(Records contained in a dataset)
★ ★ ★ ★ ★ ★ ★

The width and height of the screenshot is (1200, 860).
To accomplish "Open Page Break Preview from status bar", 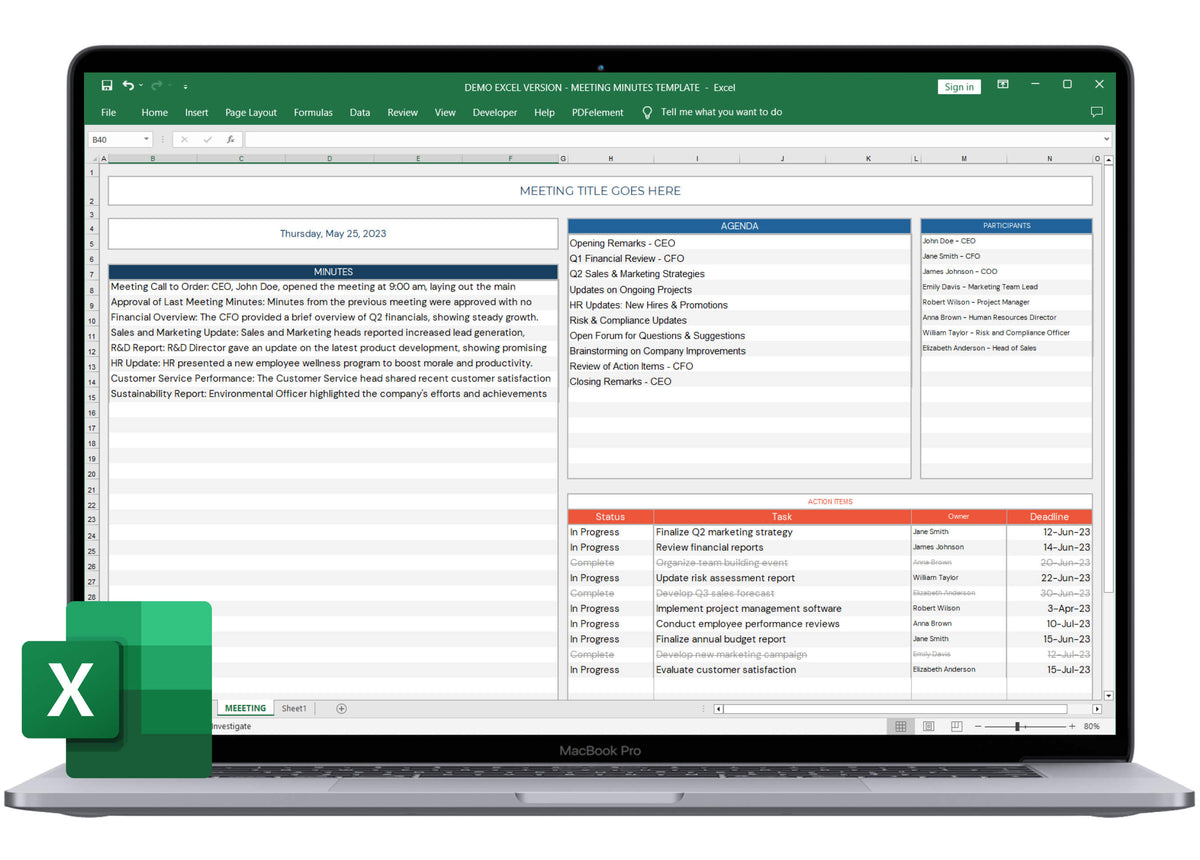I will pyautogui.click(x=956, y=726).
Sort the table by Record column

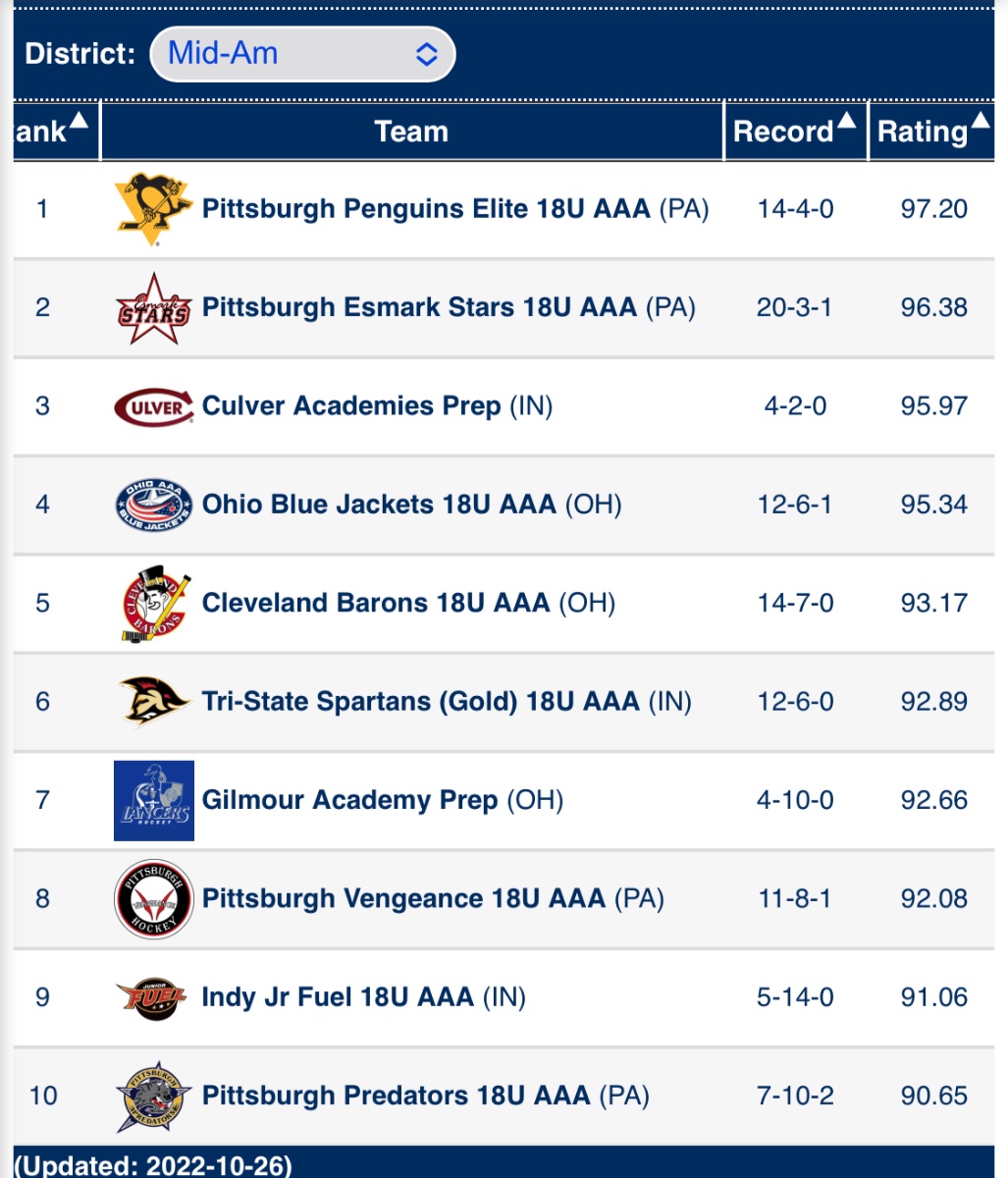pos(795,131)
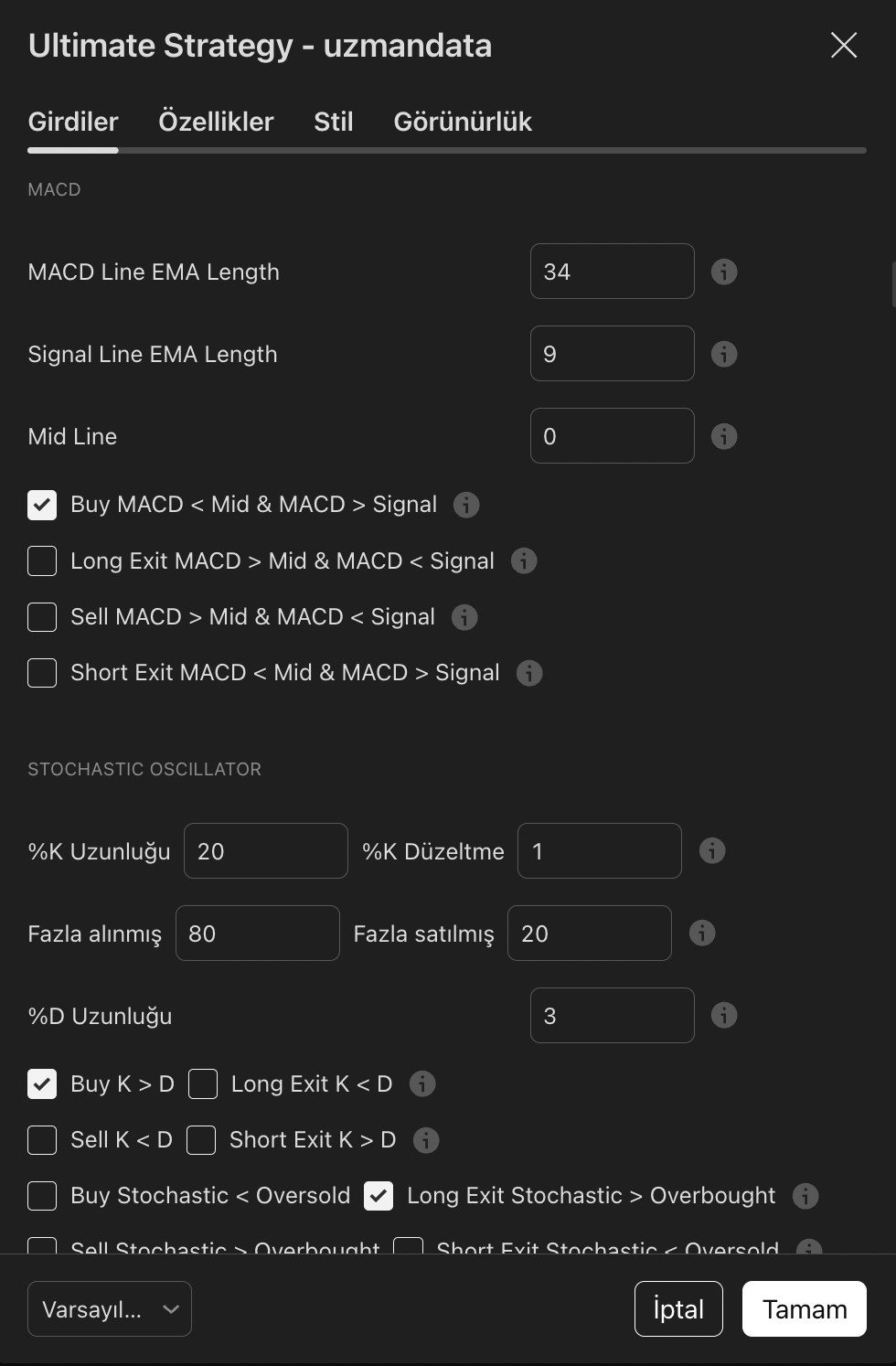Open the Görünürlük tab
Screen dimensions: 896x1366
coord(463,122)
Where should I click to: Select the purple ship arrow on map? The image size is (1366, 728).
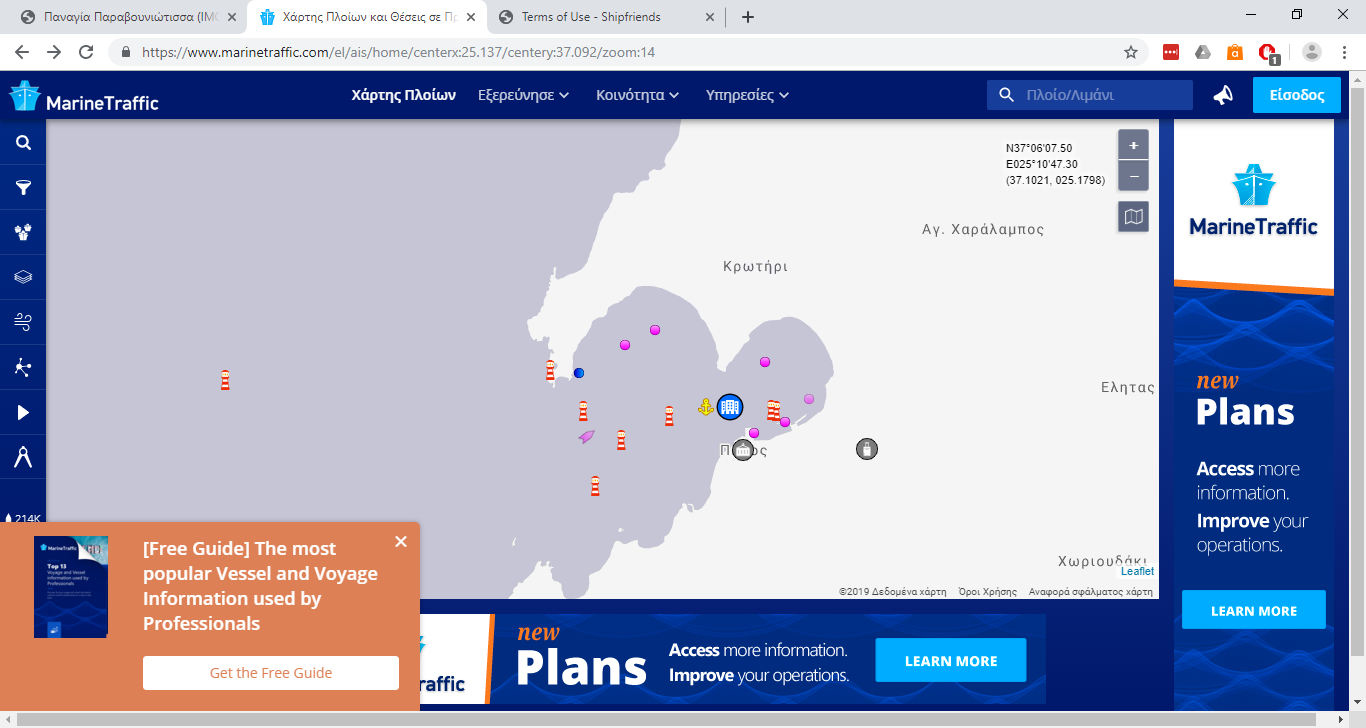point(586,437)
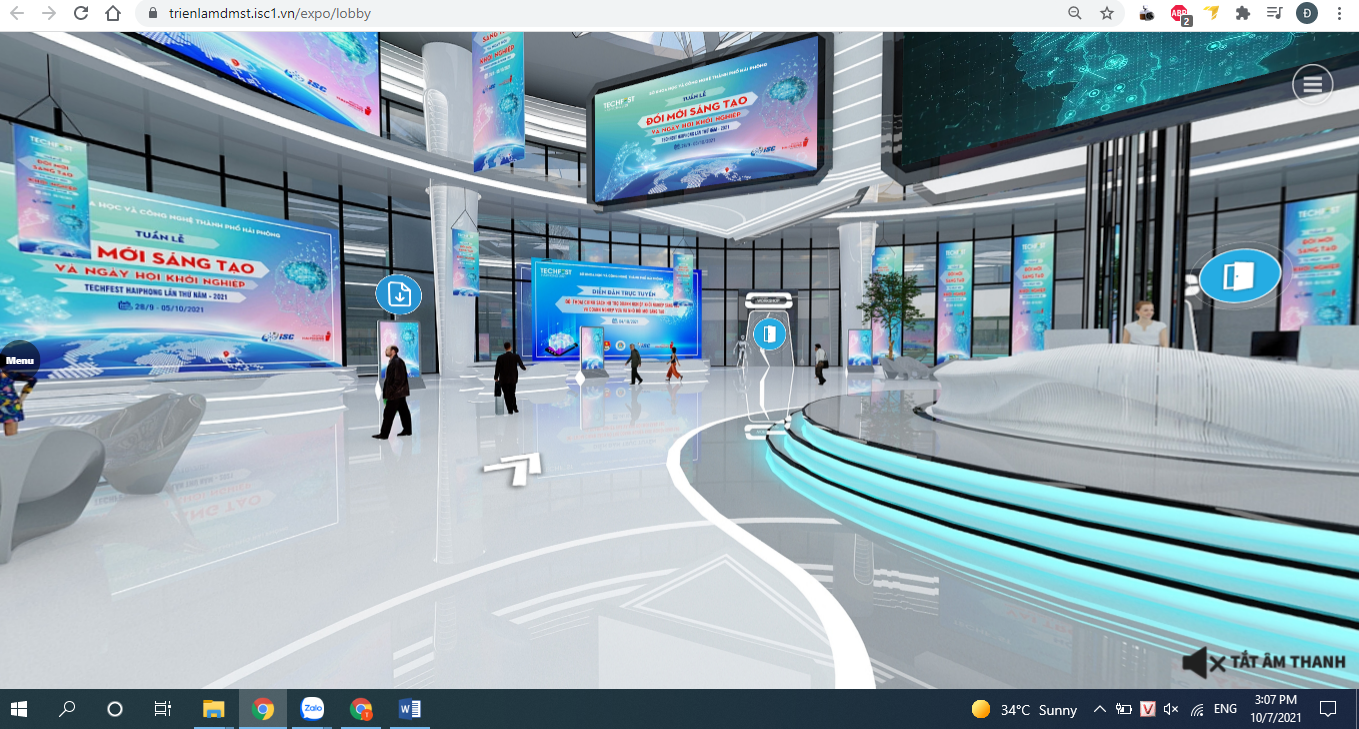Open the hamburger menu in the lobby
The image size is (1359, 729).
click(1313, 86)
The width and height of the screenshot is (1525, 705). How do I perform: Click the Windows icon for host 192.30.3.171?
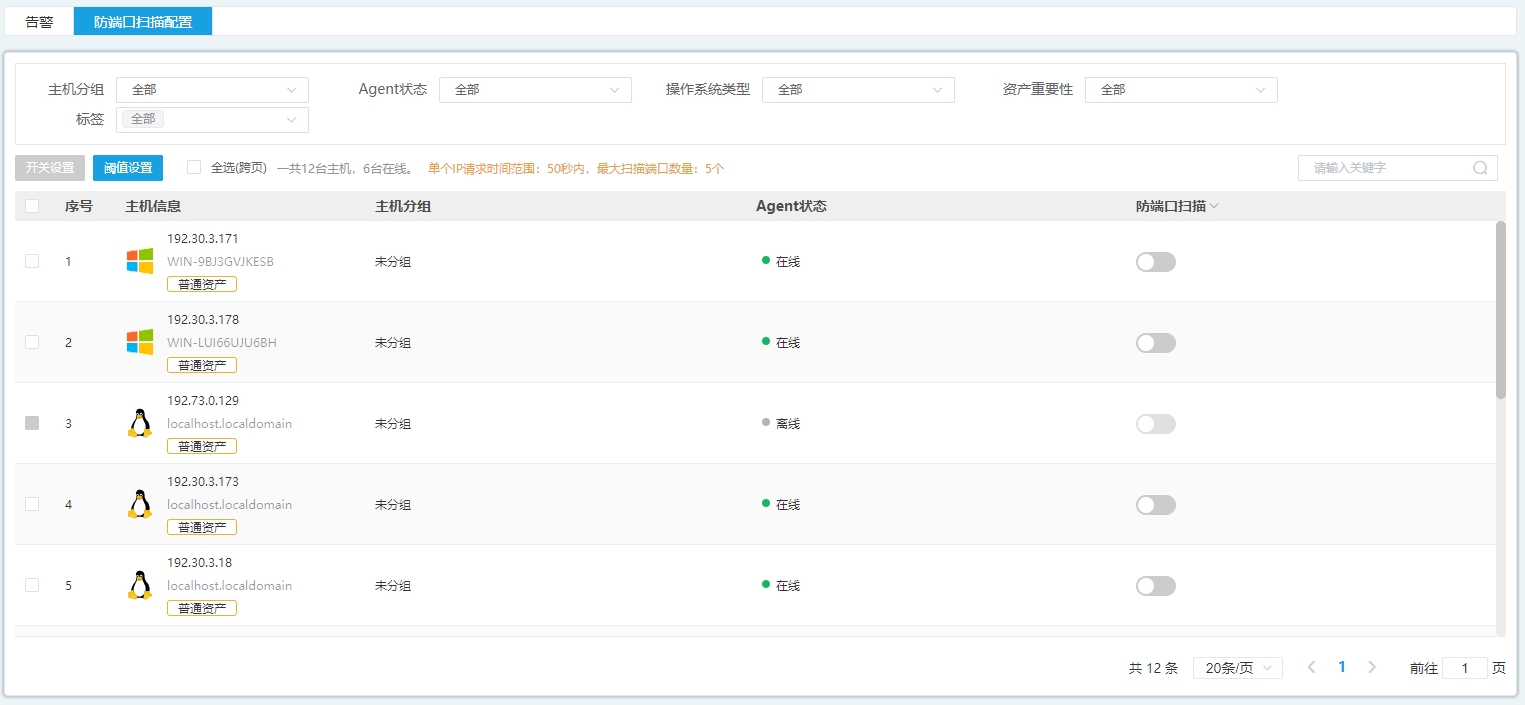click(x=140, y=261)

★ ★ ★ ★ ★ ★ ★

Work required: Using the records above, copy exactly and only the lines from the line with "The width and height of the screenshot is (1525, 705)." through the end, both included; leave every picture out.

Answer area:
The width and height of the screenshot is (1525, 705). How do I perform: Click the Windows icon for host 192.30.3.171?
click(x=140, y=261)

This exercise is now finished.